Objective:Highly active antiretroviral therapy (HAART) has led to a dramatic decrease in AIDS-related morbidity and mortality, but can be compromised by the development of HIV drug resistance. The objective of this thesis is to explore issues important to the understanding of HIV drug resistance at the populational level in British Columbia, Canada.Methods:HIV drug resistance was analyzed via retrospective, observational analyses of the population of HIV-infected individuals receiving treatment through the HIV/AIDS Drug Treatment Program in British Columbia, Canada. Analyses were largely based upon viral protease and reverse transcriptase genotypic sequences obtained from archived plasma samples as well as information in the BC Centre for Excellence in HIV/AIDS’ monitoring and evaluation system.Results: One analysis demonstrated a drastic, exponential decrease in the incidence of new cases of HIV-1 drug resistance over time in individuals followed from 1996-2008 that has been concomitant with linear increases in the proportion of individuals with undetectable plasma viral loads.

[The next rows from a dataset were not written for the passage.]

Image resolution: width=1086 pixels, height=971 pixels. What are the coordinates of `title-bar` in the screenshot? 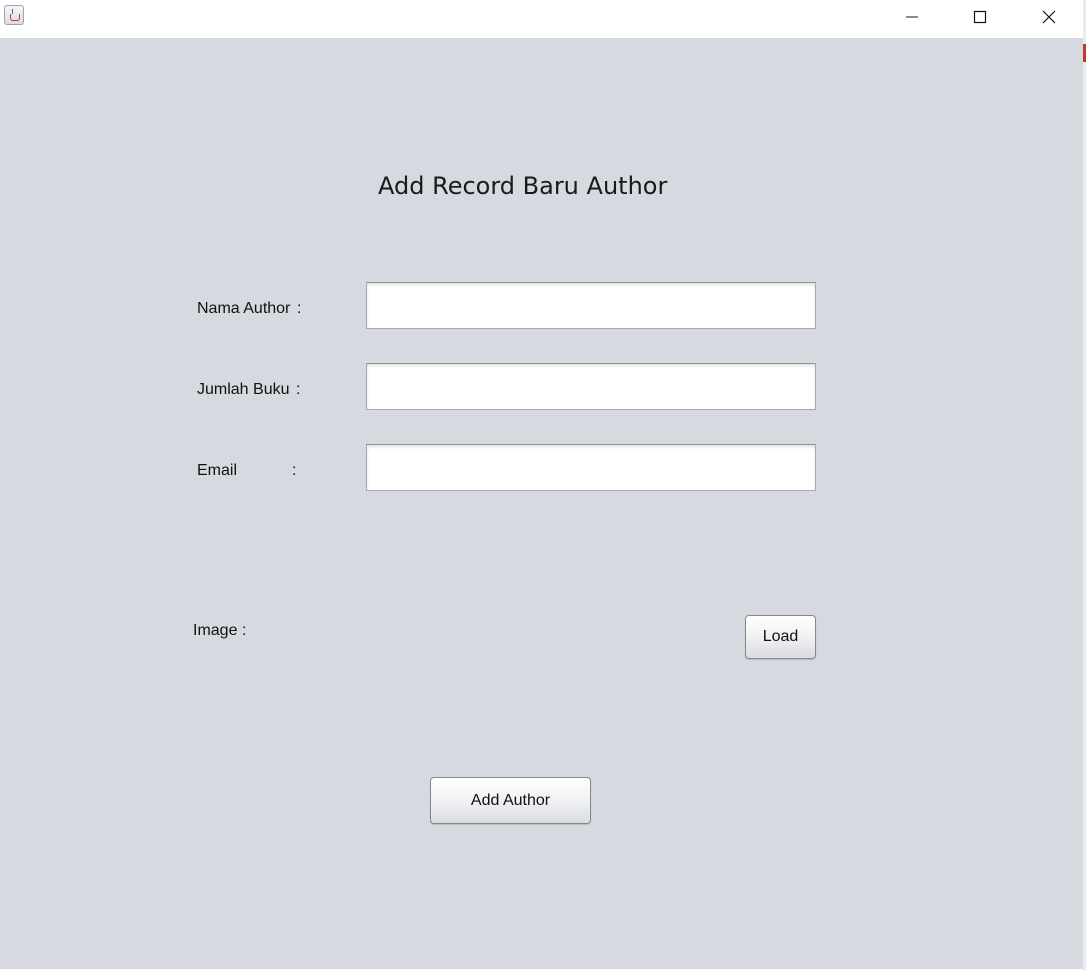 It's located at (542, 19).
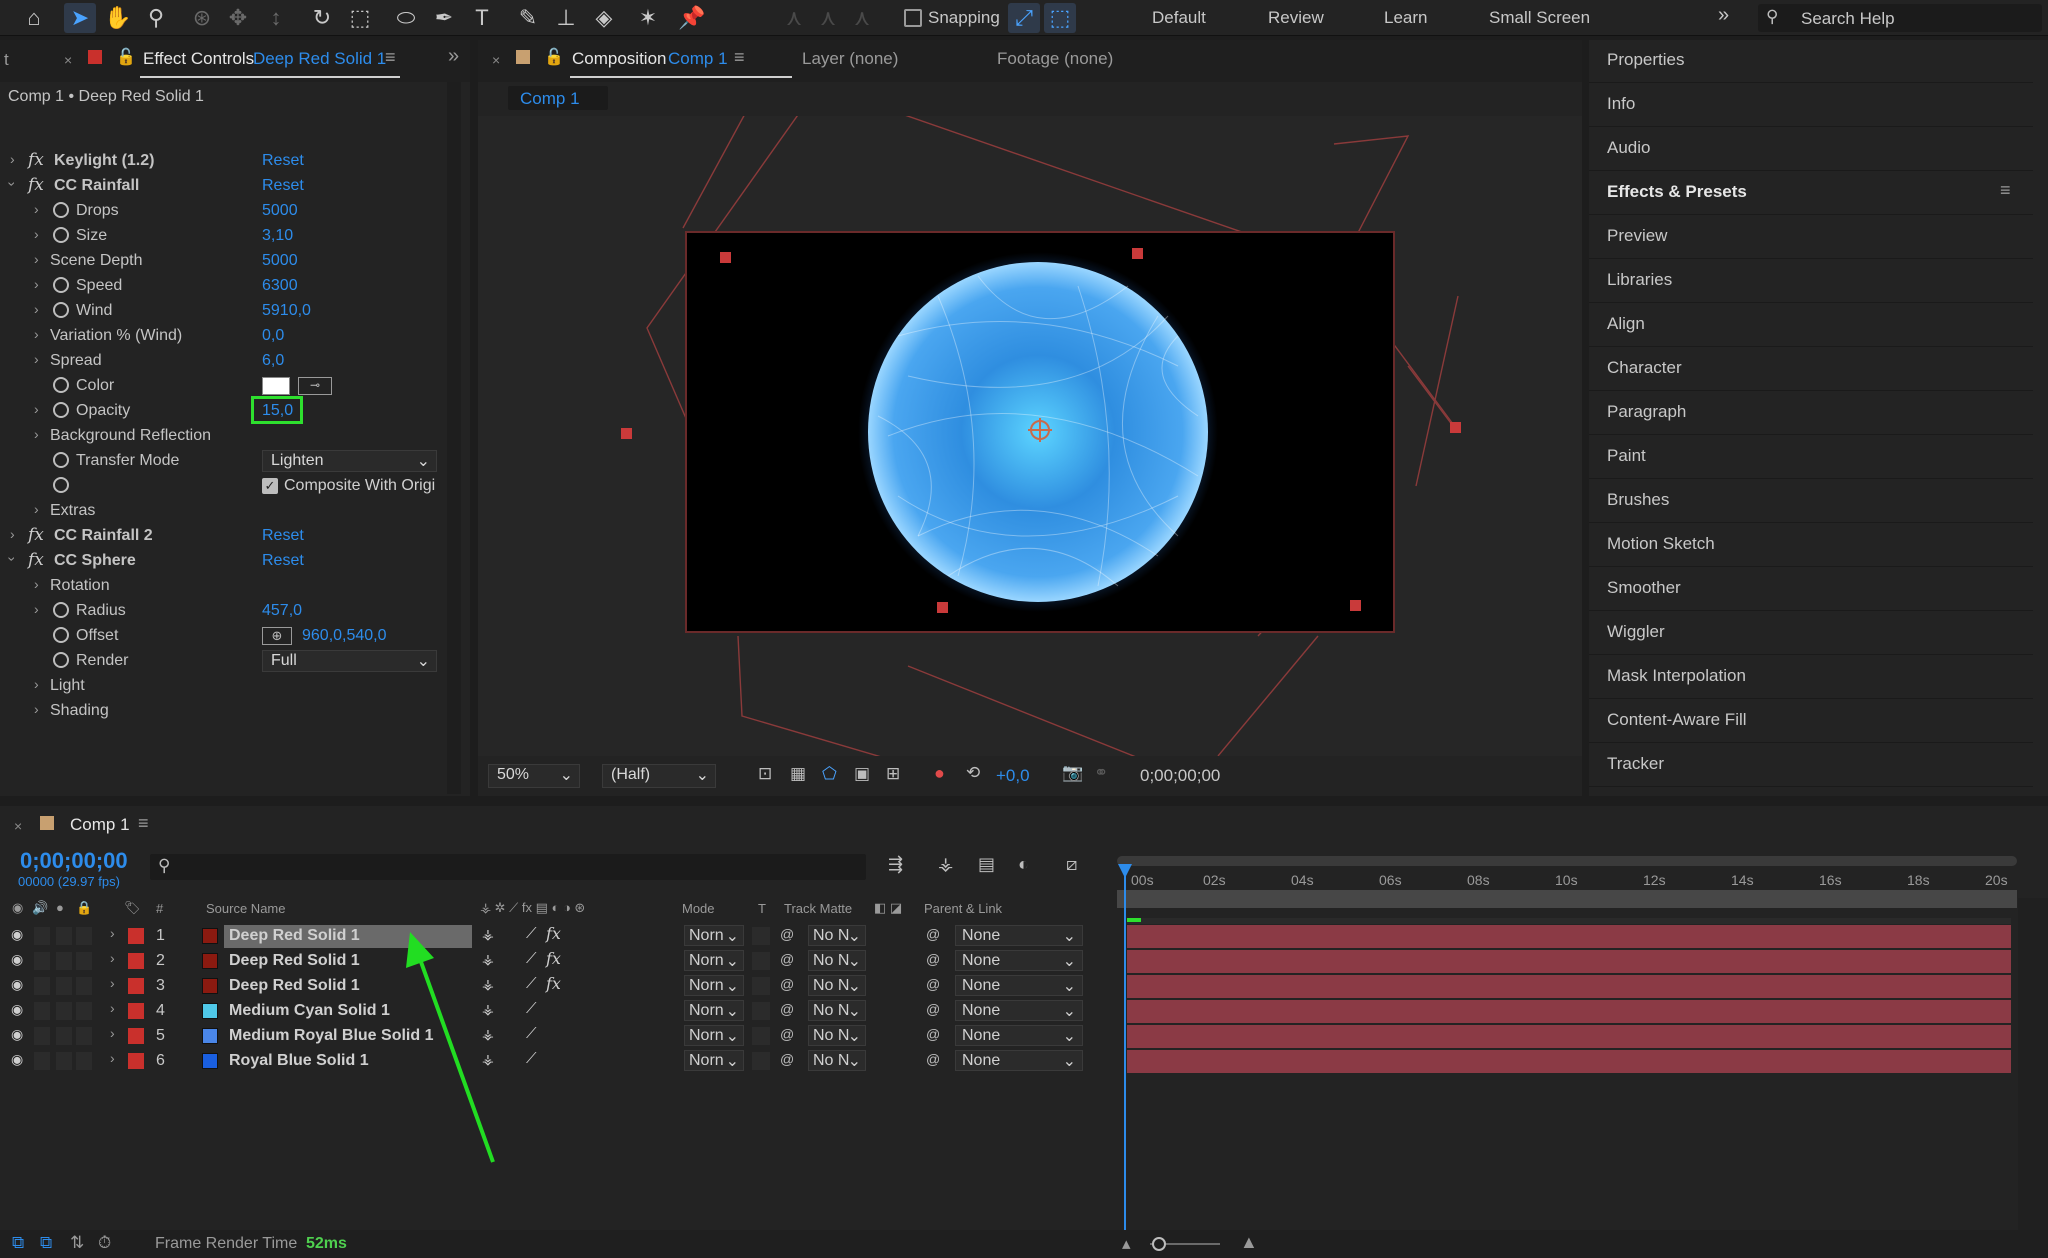 Image resolution: width=2048 pixels, height=1258 pixels. I want to click on effect-controls-scrollbar, so click(454, 438).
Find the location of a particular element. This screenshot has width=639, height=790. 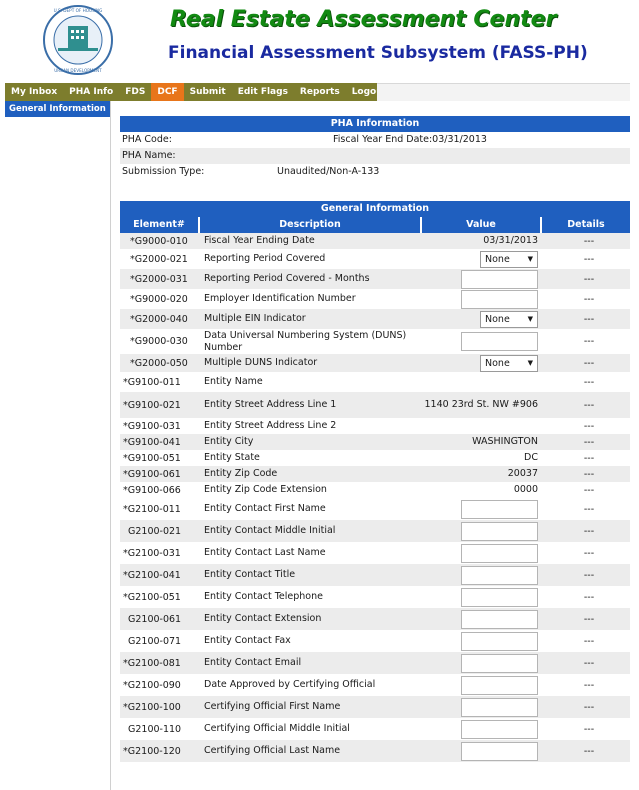

nav-spacer is located at coordinates (504, 92).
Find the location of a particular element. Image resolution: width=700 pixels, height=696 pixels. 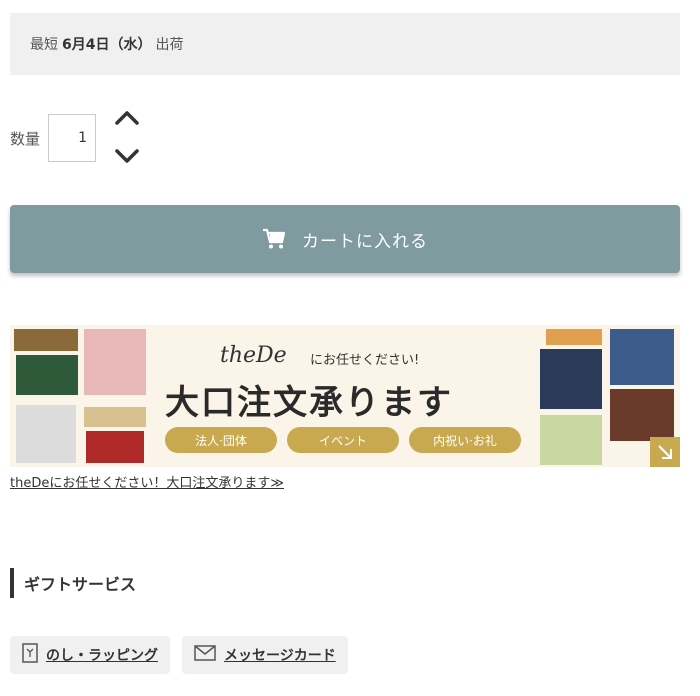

An analysis of the probability of developing resistance, adjusted for several factors, between different initial antiretroviral regimens showed 2.4-fold lower odds of developing HIV drug resistance among individuals initiating HAART with a boosted protease-inhibitor-based regimen versus other common regimens, as well as a decreased likelihood of developing resistance based upon initiating more modern HAART regimens. Finally, a third analysis focussed on specific K65K and K66K silent mutations in HIV reverse transcriptase, which are strongly co-selected with known thymidine analogue mutations, in particular D67N. In steady-state kinetic assays, the presence of these mutations was shown to alleviate replicative pausing and/or dissociation events of HIV-1 reverse transcriptase on RNA reverse transcriptase templates that contained the D67N and K70R mutations.Conclusion:Changes in HIV drug resistance have occurred at the populational level in BC over the period of 1996-2008. The superiority of modern HAART regimens in regard to the development of resistance, and overall drastic exponential decreases in the levels of incident drug resistance over time, provide new benchmarks for the analysis of the efficacy of current and future antiretroviral regimens. Furthermore, the identification of novel silent mutations co-selected with therapy exposure may have clinical implications.